A few days later, Dana III went on a walk with Bernard Coleridge, Lord Coleridge eldest son, who had graduated from Oxford that yr. Dana III wrote:
[W]e found a common topic in rowing, for he was captain of his college boat and I helm and stroke of the Harvard University crew; he was too light to brand the Oxford Varsity boat. The sliding seats had only recently been adopted in the great races, and he and I talked over the development of this stroke which has practically been the same at both Oxford and Harvard. Harvard first used the slides in 1872 and Oxford in 1873. September x
When it came to the dates on the sliding seat, Dana III was correct. However, Yale used a sliding seat of sorts already in the American Boat Race in 1870, and both Oxford and Cambridge used sliding seats in the 1873 Gunkhole Race. (Amongst the gunkhole clubs at Oxford, Pembroke Higher BC was the outset club to use the sliding seat, in the Fours in 1872.)

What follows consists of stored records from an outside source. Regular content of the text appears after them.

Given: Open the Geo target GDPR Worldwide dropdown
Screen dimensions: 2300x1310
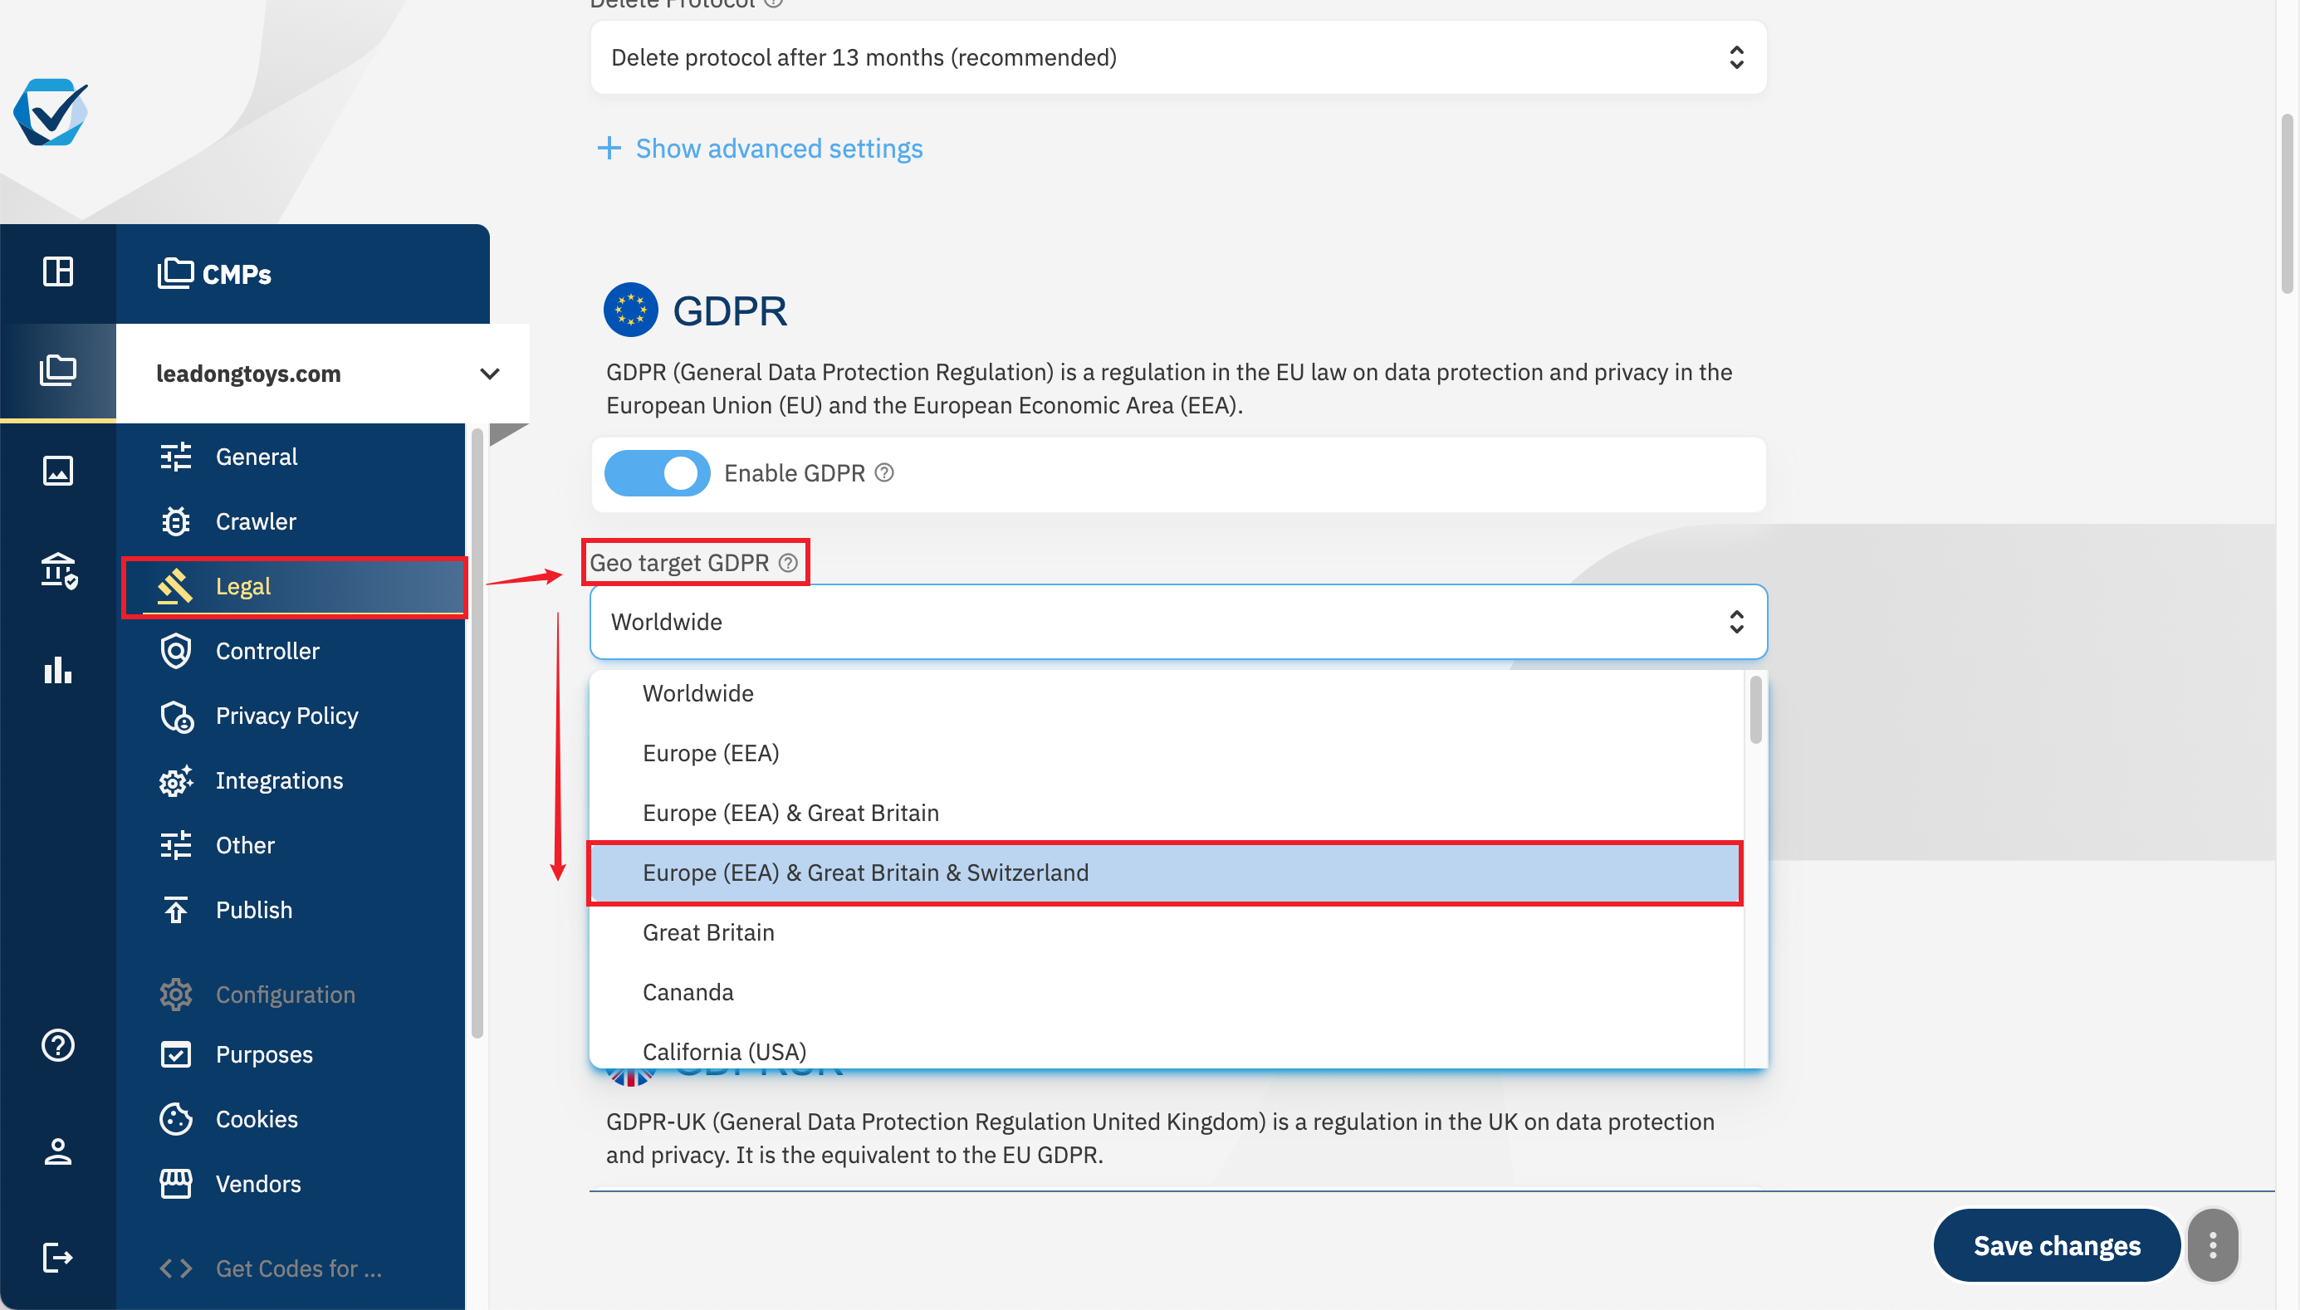Looking at the screenshot, I should coord(1178,622).
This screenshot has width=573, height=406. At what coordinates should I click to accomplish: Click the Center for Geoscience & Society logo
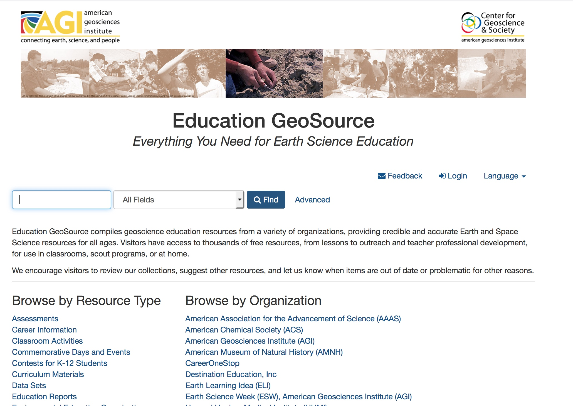(493, 27)
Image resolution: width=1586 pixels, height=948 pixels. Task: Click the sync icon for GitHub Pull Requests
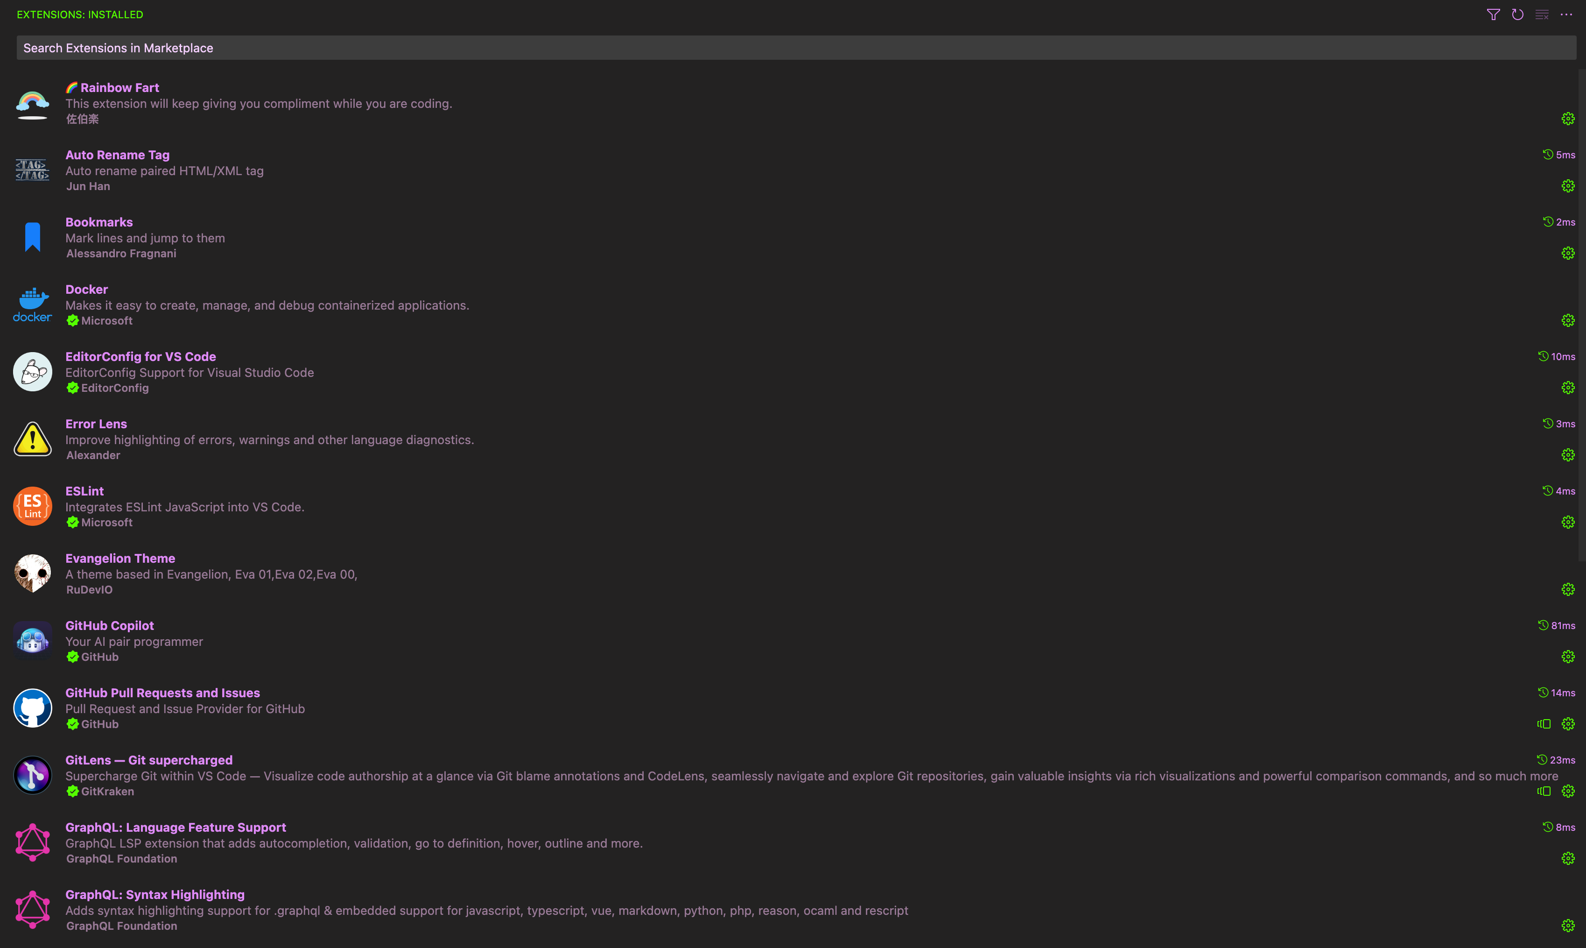pos(1543,724)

Dana 3 left England on 25 September 1875 and travelled to Paris, Rome, Athens, Cairo and Constantinople. While in France, he got an outing in Marseilles. Dana 3 wrote:
[…] Took a row with an former boatsman about the harbor. I found it hard to understand him, for he spoke provincial French and used many nautical terms […] Dec 16
Dana Three was back in England on 16 May 1876 and arrived at Oxford 2 days later on.
Part Two volition continue tomorrow with Richard Henry Dana 3's days in Oxford.